Imagine if somebody had said to you in March 2003 that these unknown unknowns will be true in five years time:

  • The United States will have 160,000+ troops still in Iraq, with hopeful talk of a draw down to 140,000 vaguely mentioned for summer
  • The Iraqi Army will be engaged in fierce street battles with the Jaish al-Mahdi, a Shiite militia nominally led by a guy whose father was killed by Saddam Hussein (he will be known as the “radical cleric” whenever his name is mentioned)
  • US jets will be flying close air support to assist the Iraqi army in their militia crackdown; US troops will be running hammer-and-anvil sweeps in the Sadr City section of Baghdad, largely to tamp down the barrage of mortar fire being launched into the city center from that area
  • We will be paying off Sunni tribes to fight an entity called “al Qaeda in Iraq;” many of the Sunnis we pay will be former “insurgents” who fought American troops from 2003-2007, when they joined this extortion scheme called the “Awakening” movement
  • the Awakening Movement will be fraying, leading to fears that Anbar Province and towns to the north of Baghdad will turn into fierce combat zones once again
  • The American military will have lost the equivalent of a complete regiment in Kilo India Alpha, with the equivalent of two reinforced divisions severely wounded
  • Numbers on Iraqi civilian deaths would be spotty, but range between many tens of thousands and many hundreds of thousands

I’m a pessimist, but if Rumsfeld had made such proclamations during one of his pre-war poetry jams, I would have thought him an alarmist, and I knew something about Iraq, having been involved in activism against the sanctions regime during the late-1990′s. I wouldn’t believe it, no sir. But there it is. Four thousand, or the ones we didn’t know we didn’t know.

it took
a nipponized bit of
the old sixth

avenue
el
;in the top of his head:to tell

him

2 comments

2 Responses to “The Ones We Didn’t Know We Didn’t Know”

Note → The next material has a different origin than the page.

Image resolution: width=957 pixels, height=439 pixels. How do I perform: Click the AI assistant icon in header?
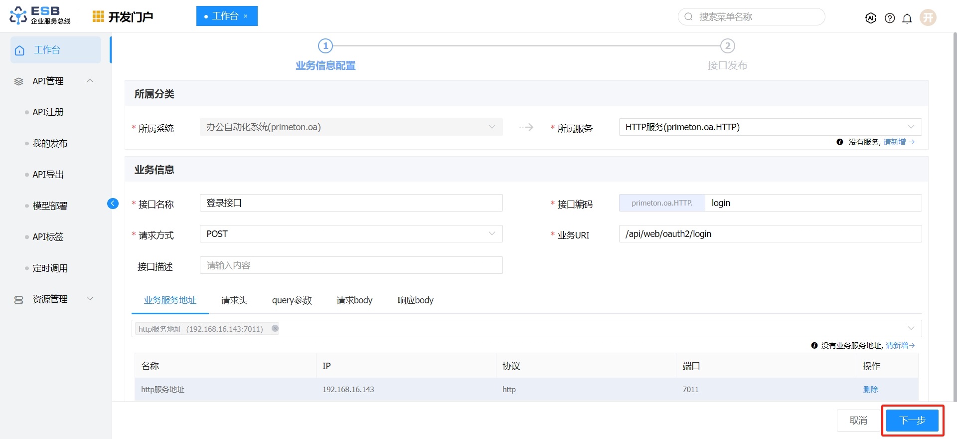tap(871, 18)
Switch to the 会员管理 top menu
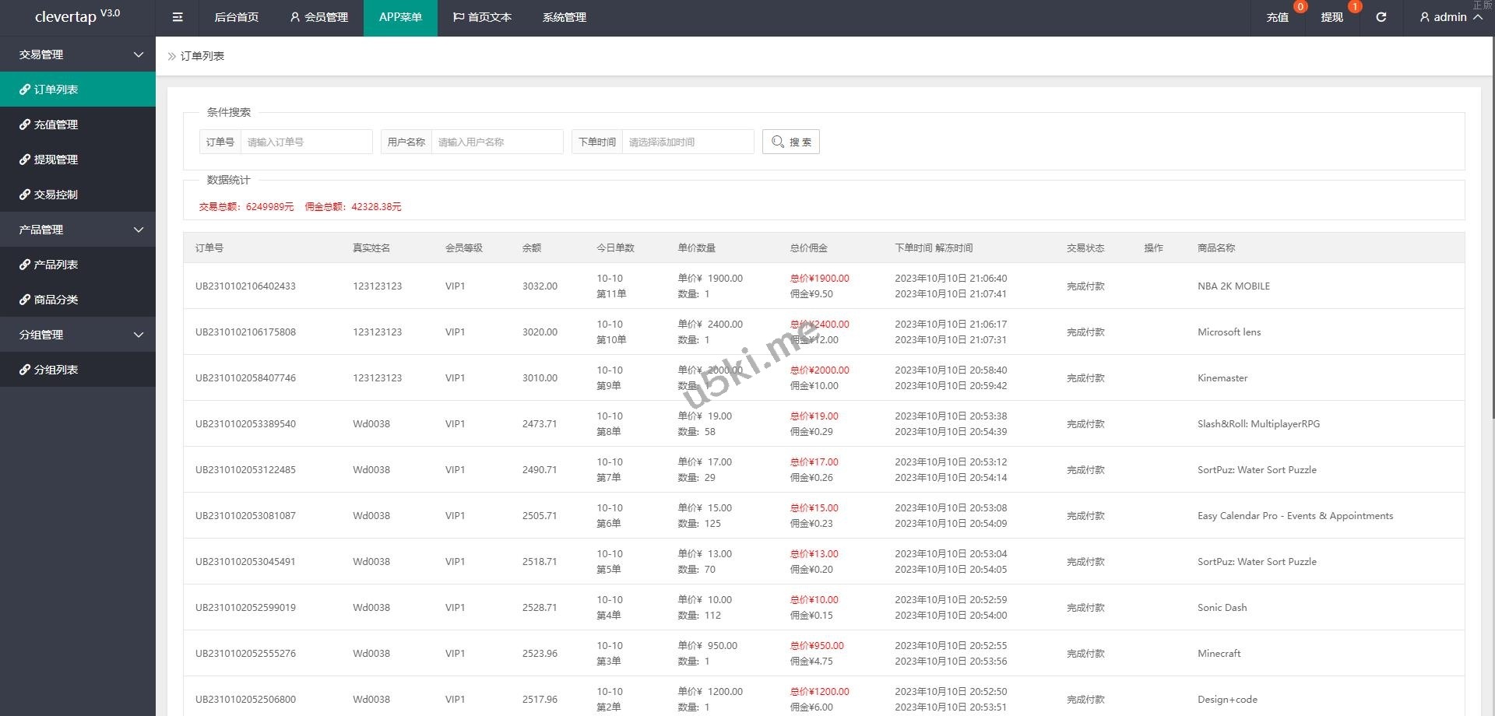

  1. Booga Faceon 27 Mar 2008 at 12:39 pm

    Zizek adds one more to the Rumself poem — the paradoxical unknown knowns — that is, the things we should know about our own damned selves but never do. At least, we never do in time.

    I’ll have to use the Rumsfeld poem and the grocery list next time I teach that essay by Stanley Fish. It sounds like those would work well. This semester I used the Williams’ poem “This is just to say…” and the “Top 50 Conservative Songs” article in the National Review, which (conveniently for the purposes of class discussion) gives a completely wrong definition of “new criticism.”
    http://article.nationalreview.com/?q=ZWEzNmQwM2NmZWIwYTFhMGJlZDNlNGE1NWY3NGM4NDg=

  2. topspunon 28 Mar 2008 at 10:27 pm

    I like that: unknown knowns. Totally Zizekian move to find the one combination Rumsfeld didn’t include, but would seem obvious given the schema. Unknown knowns is thus an unknown known all by itself. That Zizek!